(Data entries)
********************

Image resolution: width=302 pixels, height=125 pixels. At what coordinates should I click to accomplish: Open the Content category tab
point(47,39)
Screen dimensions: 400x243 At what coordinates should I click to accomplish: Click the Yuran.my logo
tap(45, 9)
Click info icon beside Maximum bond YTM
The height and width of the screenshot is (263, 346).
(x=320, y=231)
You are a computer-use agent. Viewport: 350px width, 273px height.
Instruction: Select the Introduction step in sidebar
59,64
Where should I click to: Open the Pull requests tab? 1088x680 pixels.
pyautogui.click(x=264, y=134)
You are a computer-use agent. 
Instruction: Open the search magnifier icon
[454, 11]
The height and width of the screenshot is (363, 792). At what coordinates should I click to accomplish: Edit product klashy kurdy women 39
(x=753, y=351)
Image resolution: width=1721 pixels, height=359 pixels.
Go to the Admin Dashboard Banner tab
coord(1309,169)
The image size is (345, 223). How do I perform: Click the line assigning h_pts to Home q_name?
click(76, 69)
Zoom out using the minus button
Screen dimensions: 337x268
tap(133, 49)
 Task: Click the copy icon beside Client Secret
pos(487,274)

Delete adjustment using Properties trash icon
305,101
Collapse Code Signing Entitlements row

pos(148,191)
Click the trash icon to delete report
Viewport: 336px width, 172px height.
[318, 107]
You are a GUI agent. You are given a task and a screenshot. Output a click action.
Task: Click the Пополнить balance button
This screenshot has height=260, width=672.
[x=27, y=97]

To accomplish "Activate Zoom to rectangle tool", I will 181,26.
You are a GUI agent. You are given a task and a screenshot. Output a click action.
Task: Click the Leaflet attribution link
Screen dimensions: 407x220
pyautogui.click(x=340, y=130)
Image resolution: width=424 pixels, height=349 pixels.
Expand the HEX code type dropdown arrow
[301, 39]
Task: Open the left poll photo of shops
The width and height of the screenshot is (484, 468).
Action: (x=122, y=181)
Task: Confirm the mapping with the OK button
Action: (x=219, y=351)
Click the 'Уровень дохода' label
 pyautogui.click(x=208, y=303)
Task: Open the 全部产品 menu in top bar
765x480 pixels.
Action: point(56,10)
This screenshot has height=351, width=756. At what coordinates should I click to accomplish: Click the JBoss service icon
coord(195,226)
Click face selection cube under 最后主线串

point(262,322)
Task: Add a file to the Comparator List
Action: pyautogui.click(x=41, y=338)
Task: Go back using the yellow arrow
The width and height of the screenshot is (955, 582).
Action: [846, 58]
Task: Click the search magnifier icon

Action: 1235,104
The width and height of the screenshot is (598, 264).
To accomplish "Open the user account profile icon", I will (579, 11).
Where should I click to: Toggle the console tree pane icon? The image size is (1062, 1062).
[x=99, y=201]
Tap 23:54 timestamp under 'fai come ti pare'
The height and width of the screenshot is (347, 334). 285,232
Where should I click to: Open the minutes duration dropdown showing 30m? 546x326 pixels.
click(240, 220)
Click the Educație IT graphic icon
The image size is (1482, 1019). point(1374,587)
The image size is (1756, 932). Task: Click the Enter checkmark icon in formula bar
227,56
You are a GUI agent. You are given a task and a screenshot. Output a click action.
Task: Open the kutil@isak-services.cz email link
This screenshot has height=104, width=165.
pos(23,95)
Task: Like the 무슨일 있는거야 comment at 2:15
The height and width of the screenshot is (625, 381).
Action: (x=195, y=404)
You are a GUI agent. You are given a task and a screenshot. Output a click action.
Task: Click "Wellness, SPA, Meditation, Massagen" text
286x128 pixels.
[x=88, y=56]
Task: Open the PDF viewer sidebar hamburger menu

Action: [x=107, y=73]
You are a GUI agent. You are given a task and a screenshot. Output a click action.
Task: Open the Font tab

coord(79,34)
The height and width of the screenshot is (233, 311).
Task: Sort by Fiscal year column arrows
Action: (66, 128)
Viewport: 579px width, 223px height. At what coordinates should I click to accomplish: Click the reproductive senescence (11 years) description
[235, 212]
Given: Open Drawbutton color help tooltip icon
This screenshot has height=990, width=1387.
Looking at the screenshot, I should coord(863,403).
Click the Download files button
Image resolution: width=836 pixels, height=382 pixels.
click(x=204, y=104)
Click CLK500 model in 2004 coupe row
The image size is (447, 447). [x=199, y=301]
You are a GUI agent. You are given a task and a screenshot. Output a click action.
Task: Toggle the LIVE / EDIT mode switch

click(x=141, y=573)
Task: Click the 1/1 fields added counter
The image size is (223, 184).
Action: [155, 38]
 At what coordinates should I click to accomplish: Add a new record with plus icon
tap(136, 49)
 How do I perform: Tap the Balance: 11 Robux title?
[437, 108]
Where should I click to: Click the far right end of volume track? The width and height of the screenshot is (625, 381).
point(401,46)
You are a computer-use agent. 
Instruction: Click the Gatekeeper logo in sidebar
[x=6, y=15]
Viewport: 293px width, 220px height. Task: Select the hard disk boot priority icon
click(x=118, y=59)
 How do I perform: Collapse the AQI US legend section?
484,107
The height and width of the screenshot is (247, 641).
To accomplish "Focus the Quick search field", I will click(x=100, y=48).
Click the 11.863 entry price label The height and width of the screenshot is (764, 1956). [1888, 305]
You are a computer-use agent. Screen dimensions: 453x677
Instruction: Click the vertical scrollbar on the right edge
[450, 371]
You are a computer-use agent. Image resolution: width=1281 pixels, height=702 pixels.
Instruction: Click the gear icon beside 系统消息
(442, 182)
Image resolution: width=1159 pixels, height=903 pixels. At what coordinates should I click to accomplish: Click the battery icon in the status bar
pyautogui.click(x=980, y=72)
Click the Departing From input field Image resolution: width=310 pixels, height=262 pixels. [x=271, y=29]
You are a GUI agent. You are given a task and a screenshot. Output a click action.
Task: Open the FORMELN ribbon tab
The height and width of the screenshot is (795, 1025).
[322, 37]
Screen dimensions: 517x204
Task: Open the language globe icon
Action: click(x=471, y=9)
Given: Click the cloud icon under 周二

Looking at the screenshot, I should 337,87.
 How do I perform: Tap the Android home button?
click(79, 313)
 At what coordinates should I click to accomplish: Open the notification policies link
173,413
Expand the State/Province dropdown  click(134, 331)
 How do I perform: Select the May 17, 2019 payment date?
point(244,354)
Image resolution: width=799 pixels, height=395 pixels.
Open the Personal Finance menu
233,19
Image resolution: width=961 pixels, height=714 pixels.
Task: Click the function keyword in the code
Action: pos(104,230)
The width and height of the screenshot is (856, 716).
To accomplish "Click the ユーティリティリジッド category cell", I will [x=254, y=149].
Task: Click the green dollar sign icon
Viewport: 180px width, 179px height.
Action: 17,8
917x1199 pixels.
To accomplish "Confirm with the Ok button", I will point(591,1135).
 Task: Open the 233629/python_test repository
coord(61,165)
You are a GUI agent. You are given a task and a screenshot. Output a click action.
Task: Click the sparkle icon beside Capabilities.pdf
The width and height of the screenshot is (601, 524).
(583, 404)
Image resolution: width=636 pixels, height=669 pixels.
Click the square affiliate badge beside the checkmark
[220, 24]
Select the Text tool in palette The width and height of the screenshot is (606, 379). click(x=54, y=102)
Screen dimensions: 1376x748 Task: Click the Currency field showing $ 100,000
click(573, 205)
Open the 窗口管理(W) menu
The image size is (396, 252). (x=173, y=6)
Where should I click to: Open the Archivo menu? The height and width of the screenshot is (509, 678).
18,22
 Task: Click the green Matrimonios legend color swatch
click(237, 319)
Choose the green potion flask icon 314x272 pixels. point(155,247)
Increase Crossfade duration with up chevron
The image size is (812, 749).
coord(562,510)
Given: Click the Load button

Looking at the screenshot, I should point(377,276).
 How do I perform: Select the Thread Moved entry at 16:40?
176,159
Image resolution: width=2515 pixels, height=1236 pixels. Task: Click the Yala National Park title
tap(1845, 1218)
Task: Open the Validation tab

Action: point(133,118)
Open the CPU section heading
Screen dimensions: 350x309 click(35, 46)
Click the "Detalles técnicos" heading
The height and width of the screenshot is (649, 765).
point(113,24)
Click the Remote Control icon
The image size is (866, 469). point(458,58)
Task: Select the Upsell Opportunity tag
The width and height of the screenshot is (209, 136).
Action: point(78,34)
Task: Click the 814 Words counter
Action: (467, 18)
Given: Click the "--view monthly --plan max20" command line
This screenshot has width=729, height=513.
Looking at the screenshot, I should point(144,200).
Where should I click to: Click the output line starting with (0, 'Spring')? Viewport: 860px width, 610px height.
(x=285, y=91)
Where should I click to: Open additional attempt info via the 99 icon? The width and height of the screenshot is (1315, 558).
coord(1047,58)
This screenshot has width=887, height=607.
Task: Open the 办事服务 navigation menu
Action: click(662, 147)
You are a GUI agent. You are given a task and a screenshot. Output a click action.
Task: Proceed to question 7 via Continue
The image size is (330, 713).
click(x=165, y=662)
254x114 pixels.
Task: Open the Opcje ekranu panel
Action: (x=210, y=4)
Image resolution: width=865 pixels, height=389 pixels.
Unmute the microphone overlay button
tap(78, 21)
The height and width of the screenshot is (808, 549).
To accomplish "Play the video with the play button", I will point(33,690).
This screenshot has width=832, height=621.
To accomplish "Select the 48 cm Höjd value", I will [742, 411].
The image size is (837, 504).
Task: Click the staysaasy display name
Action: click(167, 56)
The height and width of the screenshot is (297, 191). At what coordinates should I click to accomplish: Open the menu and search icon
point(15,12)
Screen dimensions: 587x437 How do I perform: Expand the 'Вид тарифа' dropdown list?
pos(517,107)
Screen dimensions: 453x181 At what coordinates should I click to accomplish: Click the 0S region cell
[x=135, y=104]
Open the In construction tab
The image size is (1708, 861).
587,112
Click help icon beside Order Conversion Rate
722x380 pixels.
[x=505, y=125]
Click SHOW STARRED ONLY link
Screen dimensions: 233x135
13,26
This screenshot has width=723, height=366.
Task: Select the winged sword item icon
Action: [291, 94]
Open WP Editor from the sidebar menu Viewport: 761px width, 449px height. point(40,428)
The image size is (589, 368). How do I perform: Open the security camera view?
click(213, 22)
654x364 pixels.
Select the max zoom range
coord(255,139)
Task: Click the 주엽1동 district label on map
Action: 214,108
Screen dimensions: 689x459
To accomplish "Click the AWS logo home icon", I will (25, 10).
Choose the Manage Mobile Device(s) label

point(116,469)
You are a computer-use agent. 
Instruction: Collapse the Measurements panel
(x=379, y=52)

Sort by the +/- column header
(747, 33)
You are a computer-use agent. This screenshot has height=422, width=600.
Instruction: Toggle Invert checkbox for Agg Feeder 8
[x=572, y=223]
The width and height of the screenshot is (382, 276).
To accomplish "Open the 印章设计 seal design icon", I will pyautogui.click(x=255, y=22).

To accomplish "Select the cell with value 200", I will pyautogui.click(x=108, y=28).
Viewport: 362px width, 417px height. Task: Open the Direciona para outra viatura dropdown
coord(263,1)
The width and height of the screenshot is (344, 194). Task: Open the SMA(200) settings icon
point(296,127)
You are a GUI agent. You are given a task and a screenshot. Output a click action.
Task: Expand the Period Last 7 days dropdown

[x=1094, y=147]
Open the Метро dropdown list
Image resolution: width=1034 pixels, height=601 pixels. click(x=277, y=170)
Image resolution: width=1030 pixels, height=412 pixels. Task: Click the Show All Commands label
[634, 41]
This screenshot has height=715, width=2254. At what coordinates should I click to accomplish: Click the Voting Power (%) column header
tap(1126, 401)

********************

> _YOUR GOAL_
Give back exactly the lines from the first line of the records through the line holding "You are a computer-use agent. Viewport: 350px", including both of those lines and leaving out all others.

> _RESPONSE TO THE EXERCISE_
Image resolution: width=302 pixels, height=125 pixels. At what coordinates should I click to accomplish: Open the Content category tab
point(47,39)
Screen dimensions: 400x243 At what coordinates should I click to accomplish: Click the Yuran.my logo
tap(45, 9)
Click info icon beside Maximum bond YTM
The height and width of the screenshot is (263, 346).
(x=320, y=231)
You are a computer-use agent. Viewport: 350px width, 273px height.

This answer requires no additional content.